De nombreux personnages évoluent dans ce roman qui crée un lien entre la disparition de Sherlock Holmes puis sa réapparition officielle, apportant une saveur particulière. Outre les parties de pêche et les balades maritimes de Pandolfi en compagnie de Maupassant, sont évoquées les figures de Zola et de Réouven, tandis que miss Bell, la fille du professeur Bell qui servi à Conan Doyle de référence pour camper son personnage, subjugue Pandolfi. On découvre un Sherlock Holmes gourmet et même gourmand, s’intéressant particulièrement à la gastronomie locale ainsi qu’au travail des apiculteurs. Un homme curieux, désireux de développer ses connaissances mais pas d’un abord aussi froid qu’on pourrait le croire.

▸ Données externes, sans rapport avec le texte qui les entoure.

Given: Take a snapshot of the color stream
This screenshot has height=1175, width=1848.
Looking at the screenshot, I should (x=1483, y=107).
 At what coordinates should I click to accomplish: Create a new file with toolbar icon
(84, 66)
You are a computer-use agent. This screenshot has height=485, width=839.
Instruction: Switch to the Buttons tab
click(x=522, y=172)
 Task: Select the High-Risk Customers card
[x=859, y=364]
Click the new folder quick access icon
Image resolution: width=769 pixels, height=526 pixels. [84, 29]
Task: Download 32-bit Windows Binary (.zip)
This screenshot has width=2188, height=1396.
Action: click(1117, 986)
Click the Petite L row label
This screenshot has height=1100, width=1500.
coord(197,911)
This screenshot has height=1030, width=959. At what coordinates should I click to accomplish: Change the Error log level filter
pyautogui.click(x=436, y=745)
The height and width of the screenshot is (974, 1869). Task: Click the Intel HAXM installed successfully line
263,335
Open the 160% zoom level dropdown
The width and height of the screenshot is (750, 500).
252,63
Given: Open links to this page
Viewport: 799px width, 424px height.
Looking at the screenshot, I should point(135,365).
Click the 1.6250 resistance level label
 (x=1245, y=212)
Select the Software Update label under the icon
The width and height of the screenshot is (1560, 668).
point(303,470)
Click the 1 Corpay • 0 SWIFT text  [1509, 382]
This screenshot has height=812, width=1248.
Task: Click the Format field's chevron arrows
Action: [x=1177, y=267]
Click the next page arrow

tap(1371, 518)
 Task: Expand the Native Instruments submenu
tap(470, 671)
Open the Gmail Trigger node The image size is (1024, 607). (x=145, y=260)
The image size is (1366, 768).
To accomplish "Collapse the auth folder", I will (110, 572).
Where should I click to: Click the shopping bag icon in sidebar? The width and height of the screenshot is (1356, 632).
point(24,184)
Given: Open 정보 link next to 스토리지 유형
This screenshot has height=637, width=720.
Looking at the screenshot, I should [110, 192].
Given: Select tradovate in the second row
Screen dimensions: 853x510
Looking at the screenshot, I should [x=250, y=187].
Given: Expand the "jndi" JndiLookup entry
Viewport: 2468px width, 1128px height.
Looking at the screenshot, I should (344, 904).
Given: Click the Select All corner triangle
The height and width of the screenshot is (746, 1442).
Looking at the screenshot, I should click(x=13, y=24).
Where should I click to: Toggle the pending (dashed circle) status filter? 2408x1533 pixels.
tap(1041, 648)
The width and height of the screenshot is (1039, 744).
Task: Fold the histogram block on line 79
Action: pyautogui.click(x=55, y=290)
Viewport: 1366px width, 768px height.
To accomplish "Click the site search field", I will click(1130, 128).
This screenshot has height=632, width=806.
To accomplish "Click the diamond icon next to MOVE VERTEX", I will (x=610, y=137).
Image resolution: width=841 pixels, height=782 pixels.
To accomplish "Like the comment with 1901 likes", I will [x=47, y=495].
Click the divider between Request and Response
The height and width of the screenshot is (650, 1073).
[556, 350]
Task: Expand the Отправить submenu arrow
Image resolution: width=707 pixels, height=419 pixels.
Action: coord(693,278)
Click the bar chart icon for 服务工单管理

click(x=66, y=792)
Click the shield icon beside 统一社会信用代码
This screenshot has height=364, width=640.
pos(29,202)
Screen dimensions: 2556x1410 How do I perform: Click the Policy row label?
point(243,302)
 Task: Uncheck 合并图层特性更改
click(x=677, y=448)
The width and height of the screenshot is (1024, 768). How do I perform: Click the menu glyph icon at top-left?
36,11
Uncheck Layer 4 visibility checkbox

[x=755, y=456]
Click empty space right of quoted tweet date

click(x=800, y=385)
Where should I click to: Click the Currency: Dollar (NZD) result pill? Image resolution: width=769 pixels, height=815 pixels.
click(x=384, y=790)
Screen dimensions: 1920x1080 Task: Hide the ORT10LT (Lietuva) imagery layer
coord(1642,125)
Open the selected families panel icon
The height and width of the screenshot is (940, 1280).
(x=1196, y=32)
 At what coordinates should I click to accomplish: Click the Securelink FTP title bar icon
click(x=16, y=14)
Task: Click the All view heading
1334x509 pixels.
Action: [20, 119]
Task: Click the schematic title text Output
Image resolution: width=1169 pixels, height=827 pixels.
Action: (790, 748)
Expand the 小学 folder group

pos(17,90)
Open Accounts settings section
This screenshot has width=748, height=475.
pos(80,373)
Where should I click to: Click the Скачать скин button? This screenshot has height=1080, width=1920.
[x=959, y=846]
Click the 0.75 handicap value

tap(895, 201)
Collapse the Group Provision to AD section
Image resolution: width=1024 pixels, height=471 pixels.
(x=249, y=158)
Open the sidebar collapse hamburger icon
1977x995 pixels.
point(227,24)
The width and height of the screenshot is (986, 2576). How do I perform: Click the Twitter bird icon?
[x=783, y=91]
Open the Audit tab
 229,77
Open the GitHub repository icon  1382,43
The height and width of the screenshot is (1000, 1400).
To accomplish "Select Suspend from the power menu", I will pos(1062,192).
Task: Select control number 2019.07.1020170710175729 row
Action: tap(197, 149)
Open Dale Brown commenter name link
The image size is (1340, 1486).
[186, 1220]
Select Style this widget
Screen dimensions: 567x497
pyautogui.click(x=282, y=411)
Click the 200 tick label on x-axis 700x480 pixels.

Les nombreuses notes en bas de pages imbriquant des épisodes concrets qui se sont déroulés, des références littéraires, géographiques ou historiques, avec des explications fournies par le petit-neveu concernant les écrits d’Ugo Pandolfi, et astucieusement délivrées font que ce roman n’est ni une parodie, ni un pastiche, ni un roman apocryphe, mais comme le testament d’une aventure réellement vécue écrite sous forme de journal. Et le lecteur habitué à retrouver les dessins de Jean-Pierre Cagnat dans le Monde, L’Express, VSD et autres magazines, se délectera à ces respirations en noir et blanc.
Ugo PANDOLFI : La vendetta de Sherlock Holmes. Dessins de Jean-Pierre Cagnat. Editions Albiana. 256 pages. 14,50€.